The question is intrinsically bound up with our view of the State, and how we view the mechanisms of international diplomacy established under American-Western European hegemony. Let’s take Tom Miller’s view as an example. He approvingly links to Nick Cohen, who asked the following question:
Hudson demanded that Iran be left alone and expressed her ‘deepest concern’ at the news that the UK, France, Germany, the United States, Russia and China were to report the mullahs to the UN Security Council as part of the anti-nuclear proliferation treaty enforcement procedures.
What is going on? Why is CND doing everything it can to cheer on a reactionary regime that wants to go nuclear?
Far be it from me to stand up for Iran, but there seems an element of character assassination built into this selection from Cohen. Isn’t it possible that the concern on the part of Kate Hudson was rather that this referral is the first step towards a military strike? It is concerning that CND invited the Iranian ambassador to come speak to them, and then evicted Iranian anti-nuclear activists who protested inside the hall, but let’s not suddenly pretend that the UN Security Council is a disinterested anti-proliferation enforcer.
I’m not exonerating Hudson; it’s entirely possible that she and others believe Iran has a right to nuclear weapons, on the grounds of national sovereignty or some other rubbish. I’m simply saying that Cohen is out to portray this badly.

Prompt
Reproduce the passage on CND and Iran between "The question is" and "to go nuclear?", inclusive.

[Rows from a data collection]
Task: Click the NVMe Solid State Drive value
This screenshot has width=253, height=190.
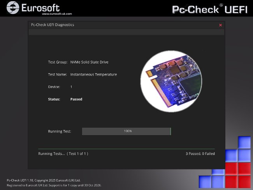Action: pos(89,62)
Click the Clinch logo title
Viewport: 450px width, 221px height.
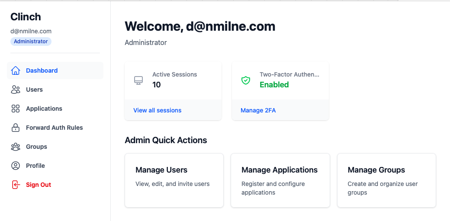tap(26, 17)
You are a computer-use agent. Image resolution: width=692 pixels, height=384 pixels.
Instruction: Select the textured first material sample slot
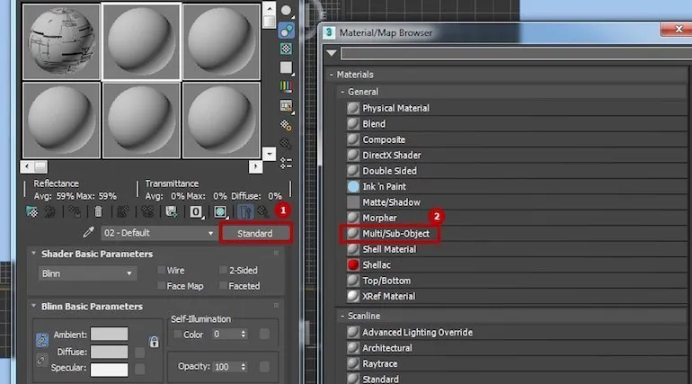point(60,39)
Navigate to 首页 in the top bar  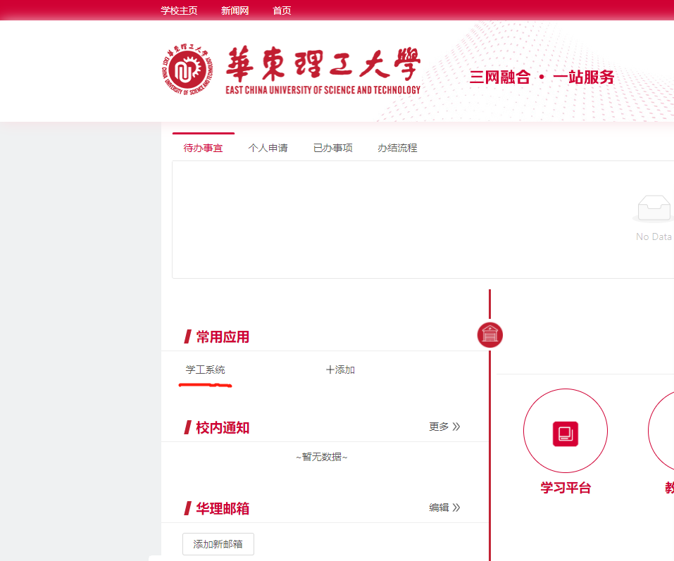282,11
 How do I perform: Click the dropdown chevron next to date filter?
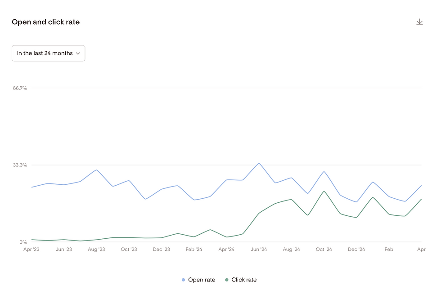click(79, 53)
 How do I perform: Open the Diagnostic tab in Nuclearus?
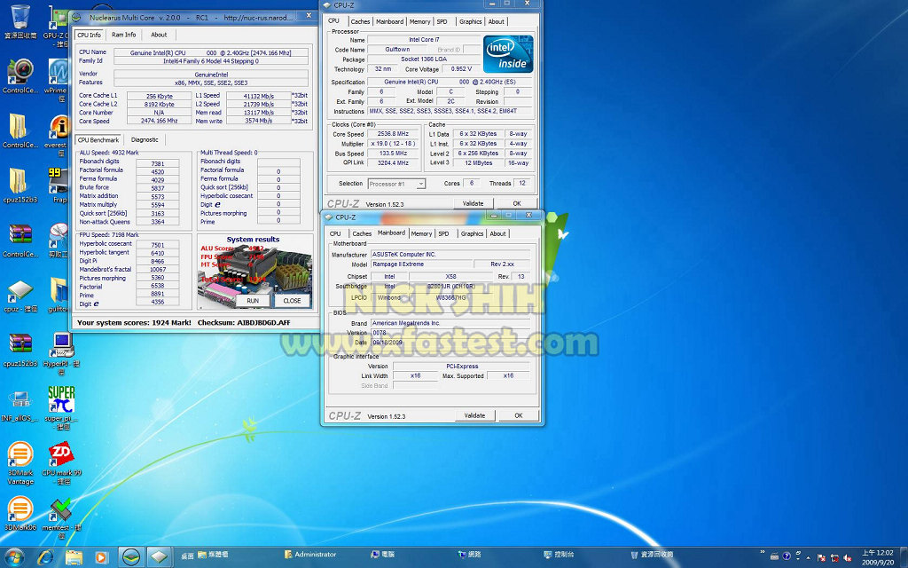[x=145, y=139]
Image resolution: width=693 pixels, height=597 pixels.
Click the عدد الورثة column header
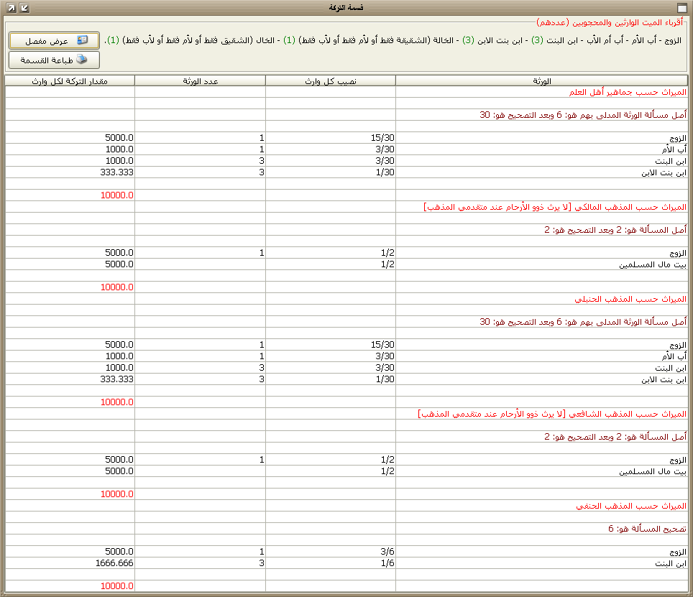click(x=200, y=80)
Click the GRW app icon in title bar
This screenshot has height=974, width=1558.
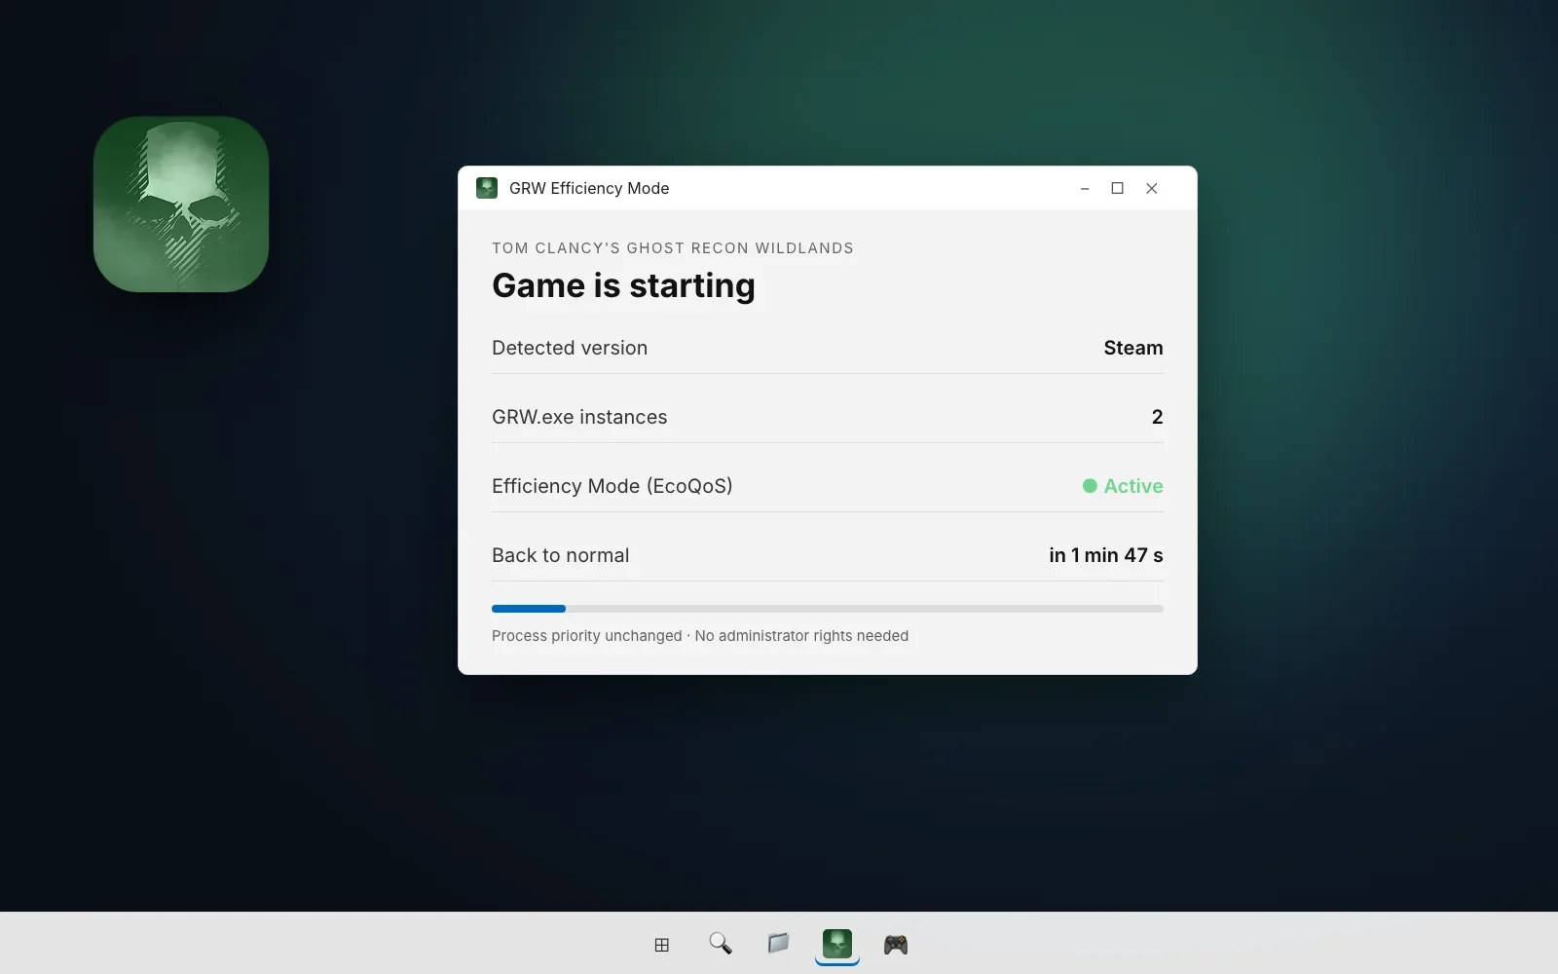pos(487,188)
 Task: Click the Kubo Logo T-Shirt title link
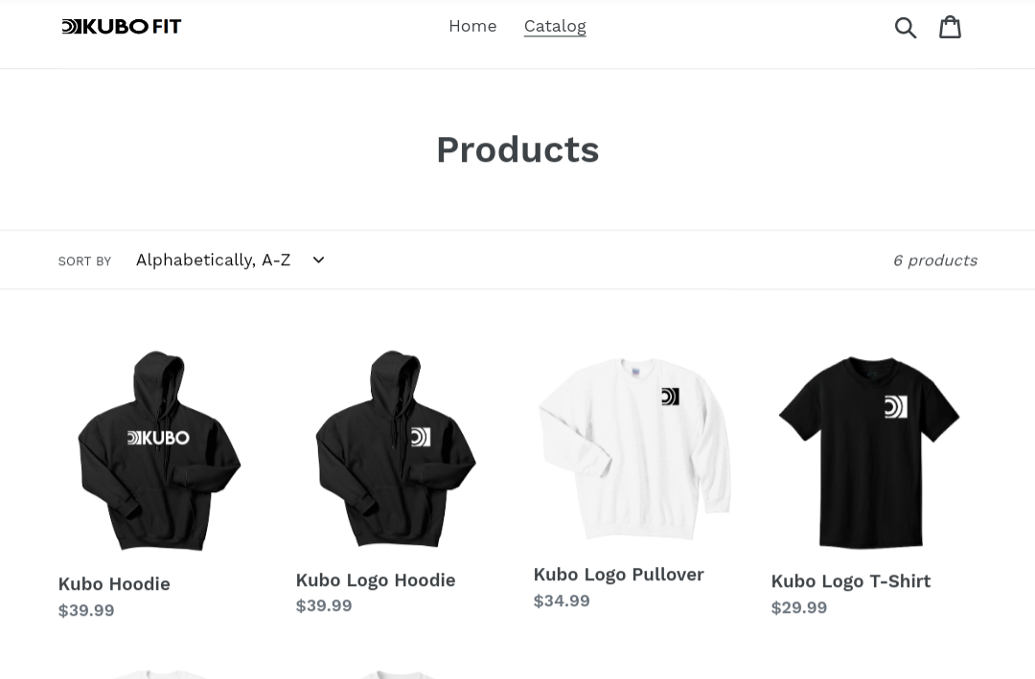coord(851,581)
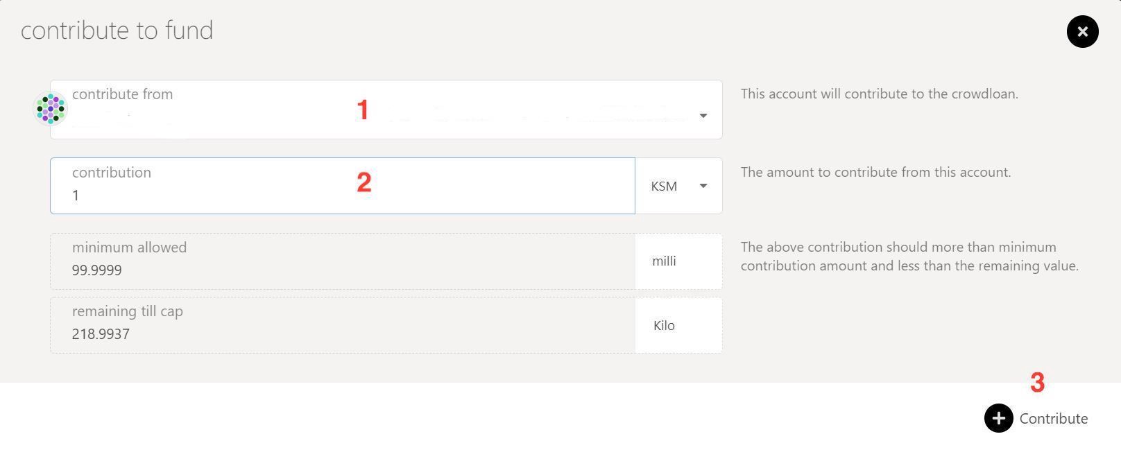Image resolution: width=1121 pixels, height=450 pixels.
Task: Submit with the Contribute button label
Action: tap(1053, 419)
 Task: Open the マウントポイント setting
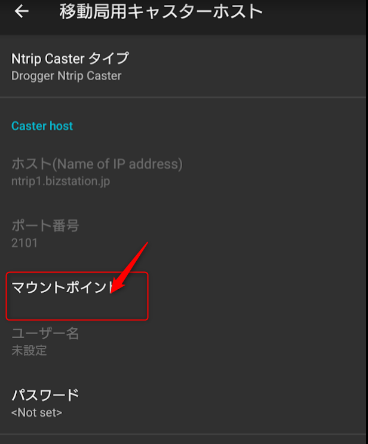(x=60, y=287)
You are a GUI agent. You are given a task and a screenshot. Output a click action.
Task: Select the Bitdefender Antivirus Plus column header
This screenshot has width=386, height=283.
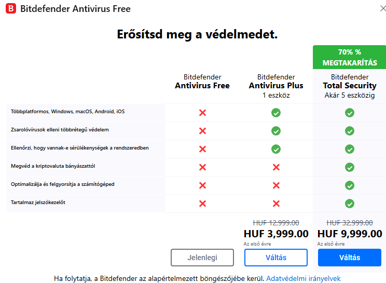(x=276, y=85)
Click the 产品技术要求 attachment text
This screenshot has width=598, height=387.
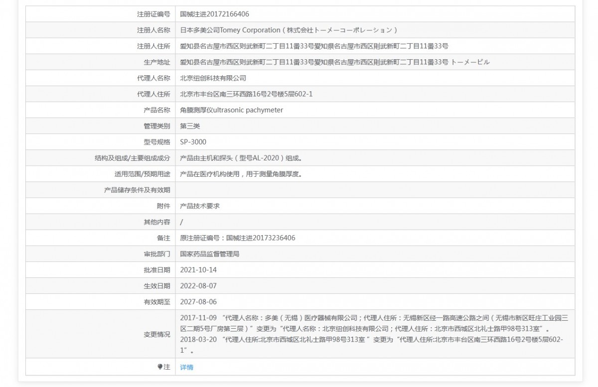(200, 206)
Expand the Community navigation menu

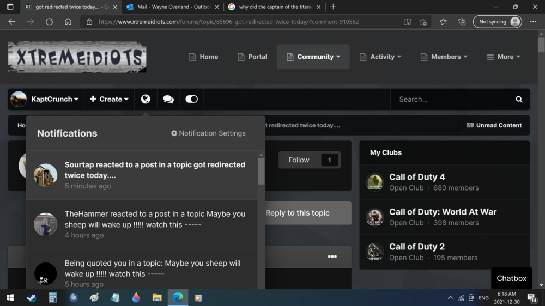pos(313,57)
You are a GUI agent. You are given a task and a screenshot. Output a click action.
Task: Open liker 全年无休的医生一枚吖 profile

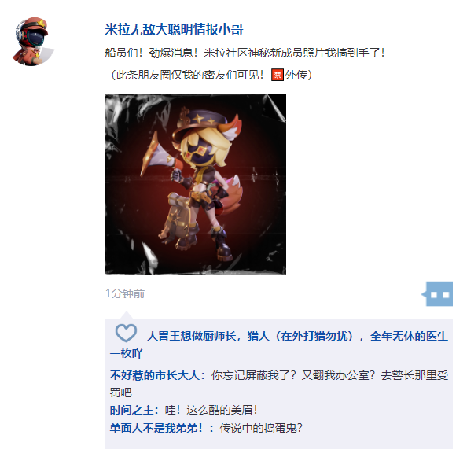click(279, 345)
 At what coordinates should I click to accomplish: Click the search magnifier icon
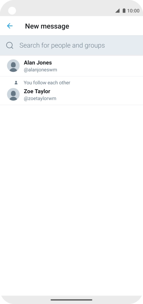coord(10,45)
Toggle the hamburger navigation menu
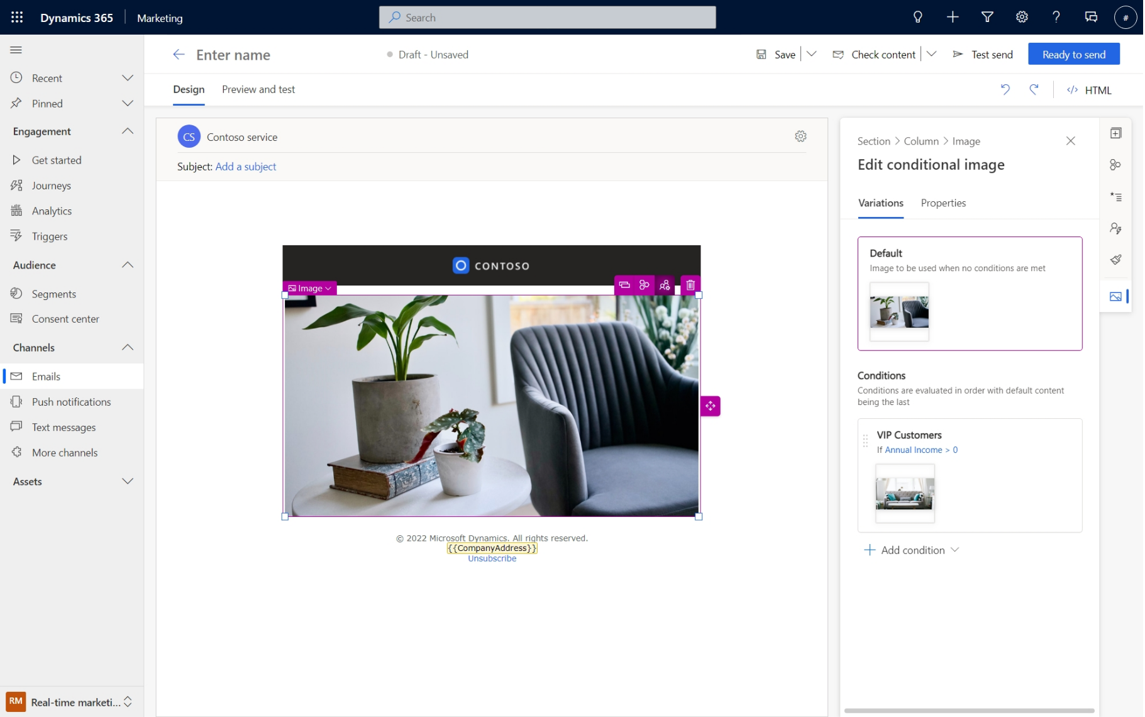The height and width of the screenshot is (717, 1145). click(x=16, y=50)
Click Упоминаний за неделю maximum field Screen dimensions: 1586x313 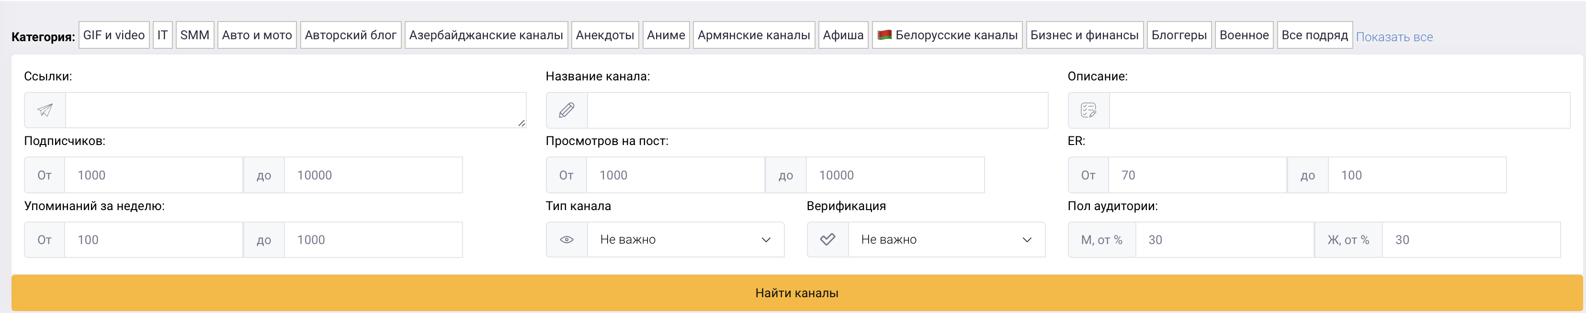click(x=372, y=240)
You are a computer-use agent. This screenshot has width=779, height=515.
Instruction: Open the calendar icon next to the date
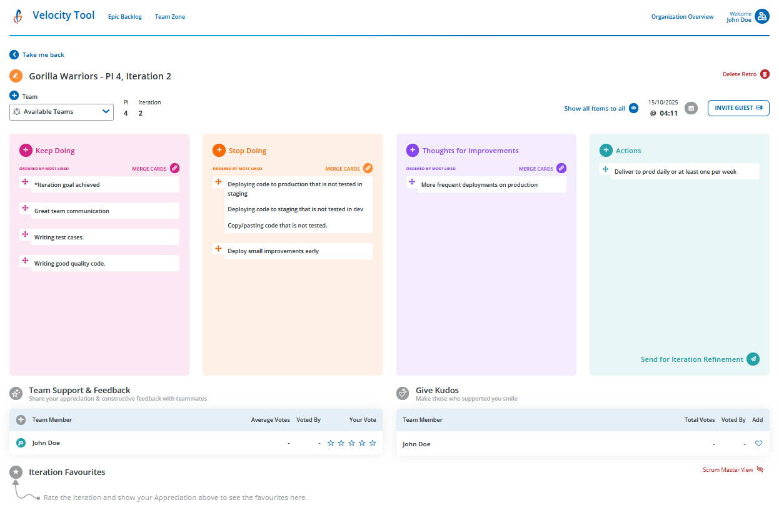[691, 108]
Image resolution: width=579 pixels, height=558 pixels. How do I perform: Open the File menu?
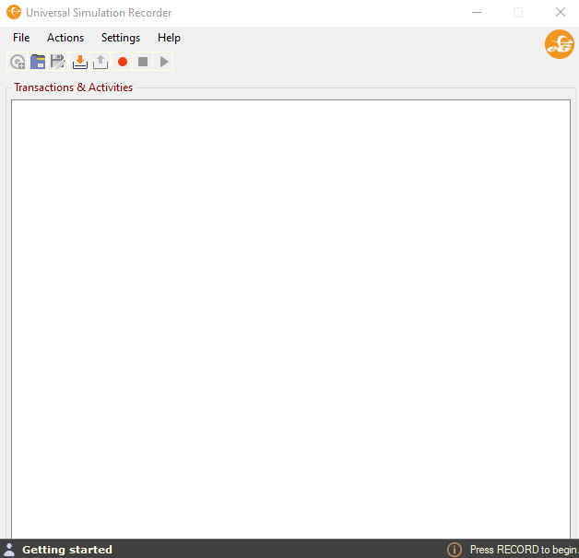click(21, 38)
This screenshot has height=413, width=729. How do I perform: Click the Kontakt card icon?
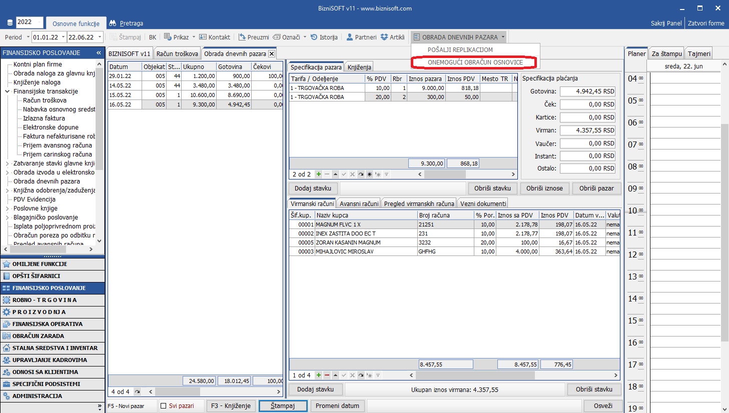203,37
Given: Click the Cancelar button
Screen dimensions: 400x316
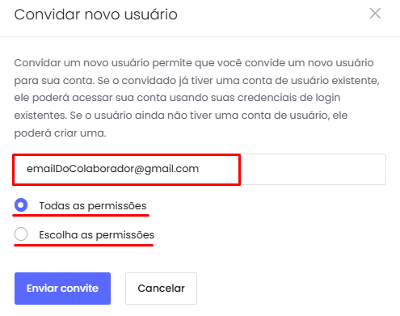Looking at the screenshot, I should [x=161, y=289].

Task solution
The question is intrinsically bound up with our view of the State, and how we view the mechanisms of international diplomacy established under American-Western European hegemony. Let’s take Tom Miller’s view as an example. He approvingly links to Nick Cohen, who asked the following question:
Hudson demanded that Iran be left alone and expressed her ‘deepest concern’ at the news that the UK, France, Germany, the United States, Russia and China were to report the mullahs to the UN Security Council as part of the anti-nuclear proliferation treaty enforcement procedures.
What is going on? Why is CND doing everything it can to cheer on a reactionary regime that wants to go nuclear?